CONSIGNE: Recopiez à l'identique, dans le texte sélectionné, tout ce qui va de « Le problème est » jusqu'à « dans le joint. ».

TEXTE SÉLECTIONNÉ:
La France va-t-elle enfin se mettre au cannabis thérapeutique ?

Ce mercredi 26 juin, l’agence nationale de sécurité du médicament (ANSM) remet un rapport historique ouvrant la porte à deux ans d’expérimentation du « cannabis thérapeutique » et une commercialisation en pharmacie pour 2020.

C’est un « interminable débat » français, pour reprendre l’expression de l’INA. Depuis le début des années 80, la France se demande si le cannabis thérapeutique est, oui ou non, quelque chose d’envisageable, de positif pour les personnes souffrant d’une maladie très douloureuse comme une sclérose en plaques ou un cancer.

Le problème est avant tout culturel – vous avez vu le même débat sur les opiacés que les Français consomment de plus en plus ? Le cannabis, c’est mal vu. En France, on fume des clopes, on boit du pinard et on prend des médocs. Point de salut dans le joint.

C’est bien là qu’est l’essentiel du problème avec le « cannabis thérapeutique » : on ne va pas l’acheter chez le dealer du coin de la rue, on ne le fume pas, ça n’est ni de la résine ni de l’herbe, c’est de la chimie ! Contre toute science, tout sondage d’opinion, le cannabis thérapeutique demeure interdit en France parce que « cannabis ». Même les médecins se montrent excessivement prudents, par peur que le cannabis thérapeutique ne serve de cheval de Troie vers la légalisation du cannabis dit « récréatif ».

Or, tout ce qui est intéressant ici, c’est la molécule de THC. Certains experts demandent d’ailleurs à ce que l’on cesse de dire « cannabis thérapeutique » pour préférer l’expression « THC médical », moins connotée drogue. D’autant qu’on estime à plus de 250.000 personnes consommant déjà quotidiennement du cannabis thérapeutique en France – ils sont d’ailleurs traités comme des criminels, des narcotrafiquants.

LISTE DES ENTRÉES:
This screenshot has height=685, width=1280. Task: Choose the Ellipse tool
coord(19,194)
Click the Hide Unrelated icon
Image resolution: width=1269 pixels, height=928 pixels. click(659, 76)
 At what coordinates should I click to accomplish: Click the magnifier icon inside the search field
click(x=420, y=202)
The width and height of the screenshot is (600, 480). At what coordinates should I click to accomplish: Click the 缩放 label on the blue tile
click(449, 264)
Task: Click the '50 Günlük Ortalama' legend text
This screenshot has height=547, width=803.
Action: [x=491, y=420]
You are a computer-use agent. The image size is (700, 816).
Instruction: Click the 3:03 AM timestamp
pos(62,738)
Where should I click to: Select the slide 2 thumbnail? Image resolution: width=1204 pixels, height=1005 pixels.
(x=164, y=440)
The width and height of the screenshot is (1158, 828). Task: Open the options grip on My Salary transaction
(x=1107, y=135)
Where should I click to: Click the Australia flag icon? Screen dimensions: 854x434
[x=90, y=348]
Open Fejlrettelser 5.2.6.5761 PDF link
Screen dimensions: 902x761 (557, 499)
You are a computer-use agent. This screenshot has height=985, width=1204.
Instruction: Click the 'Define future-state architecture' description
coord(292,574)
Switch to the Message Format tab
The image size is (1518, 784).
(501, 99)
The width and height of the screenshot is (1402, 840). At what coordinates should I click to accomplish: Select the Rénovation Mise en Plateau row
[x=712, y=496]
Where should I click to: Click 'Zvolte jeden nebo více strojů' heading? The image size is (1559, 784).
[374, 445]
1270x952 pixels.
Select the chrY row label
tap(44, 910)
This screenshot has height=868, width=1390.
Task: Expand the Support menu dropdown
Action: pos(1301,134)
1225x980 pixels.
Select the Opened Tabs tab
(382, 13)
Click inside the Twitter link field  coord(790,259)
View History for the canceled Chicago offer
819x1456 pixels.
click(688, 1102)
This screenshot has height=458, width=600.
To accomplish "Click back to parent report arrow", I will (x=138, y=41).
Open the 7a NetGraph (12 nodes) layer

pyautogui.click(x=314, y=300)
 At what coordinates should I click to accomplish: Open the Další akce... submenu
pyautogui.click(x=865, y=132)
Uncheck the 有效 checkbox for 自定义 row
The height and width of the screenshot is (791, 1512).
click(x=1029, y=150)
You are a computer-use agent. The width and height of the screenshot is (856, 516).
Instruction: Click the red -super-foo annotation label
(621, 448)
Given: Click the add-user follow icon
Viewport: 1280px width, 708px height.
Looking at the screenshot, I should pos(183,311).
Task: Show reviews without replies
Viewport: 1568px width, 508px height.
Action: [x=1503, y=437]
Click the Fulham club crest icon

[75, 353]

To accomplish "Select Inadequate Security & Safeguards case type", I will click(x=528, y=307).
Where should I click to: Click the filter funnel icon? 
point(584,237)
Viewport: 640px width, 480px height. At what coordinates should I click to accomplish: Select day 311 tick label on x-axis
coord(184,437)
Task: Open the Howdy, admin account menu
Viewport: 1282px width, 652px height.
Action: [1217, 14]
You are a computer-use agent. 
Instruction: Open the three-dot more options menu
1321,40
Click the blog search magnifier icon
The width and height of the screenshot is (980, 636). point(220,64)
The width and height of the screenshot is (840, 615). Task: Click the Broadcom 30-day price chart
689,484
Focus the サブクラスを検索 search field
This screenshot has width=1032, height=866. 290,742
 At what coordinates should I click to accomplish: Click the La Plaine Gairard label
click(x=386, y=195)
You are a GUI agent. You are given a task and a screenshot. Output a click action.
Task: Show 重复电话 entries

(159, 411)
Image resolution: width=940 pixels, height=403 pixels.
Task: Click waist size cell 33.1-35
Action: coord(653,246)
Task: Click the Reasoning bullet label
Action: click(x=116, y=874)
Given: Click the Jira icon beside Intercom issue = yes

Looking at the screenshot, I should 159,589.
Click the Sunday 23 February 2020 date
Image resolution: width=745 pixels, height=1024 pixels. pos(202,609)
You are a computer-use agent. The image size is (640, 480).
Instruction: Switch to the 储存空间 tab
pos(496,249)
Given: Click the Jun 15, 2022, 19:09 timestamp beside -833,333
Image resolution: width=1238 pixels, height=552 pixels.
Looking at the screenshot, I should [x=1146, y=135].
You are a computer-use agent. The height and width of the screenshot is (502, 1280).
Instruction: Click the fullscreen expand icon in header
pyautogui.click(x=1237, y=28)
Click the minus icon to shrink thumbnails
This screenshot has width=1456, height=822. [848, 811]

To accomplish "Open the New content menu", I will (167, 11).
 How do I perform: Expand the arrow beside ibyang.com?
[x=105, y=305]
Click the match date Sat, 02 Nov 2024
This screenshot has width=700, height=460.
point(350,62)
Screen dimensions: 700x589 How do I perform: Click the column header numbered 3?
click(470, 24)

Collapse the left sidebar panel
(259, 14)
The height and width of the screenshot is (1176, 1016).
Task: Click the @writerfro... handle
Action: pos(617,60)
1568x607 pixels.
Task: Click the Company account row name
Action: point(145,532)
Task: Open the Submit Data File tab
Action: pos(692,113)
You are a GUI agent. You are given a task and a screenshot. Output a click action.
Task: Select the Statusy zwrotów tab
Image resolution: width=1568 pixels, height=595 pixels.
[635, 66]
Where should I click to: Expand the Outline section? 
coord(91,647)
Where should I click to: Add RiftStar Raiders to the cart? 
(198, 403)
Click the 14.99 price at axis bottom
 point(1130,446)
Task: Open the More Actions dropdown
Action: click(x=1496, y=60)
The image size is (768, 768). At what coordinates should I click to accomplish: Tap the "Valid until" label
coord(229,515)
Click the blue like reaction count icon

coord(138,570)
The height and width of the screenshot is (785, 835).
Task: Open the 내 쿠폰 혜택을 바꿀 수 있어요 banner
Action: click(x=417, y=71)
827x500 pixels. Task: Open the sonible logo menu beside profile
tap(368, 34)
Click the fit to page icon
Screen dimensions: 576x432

RÉPONSE:
Le problème est avant tout culturel – vous avez vu le même débat sur les opiacés que les Français consomment de plus en plus ? Le cannabis, c’est mal vu. En France, on fume des clopes, on boit du pinard et on prend des médocs. Point de salut dans le joint.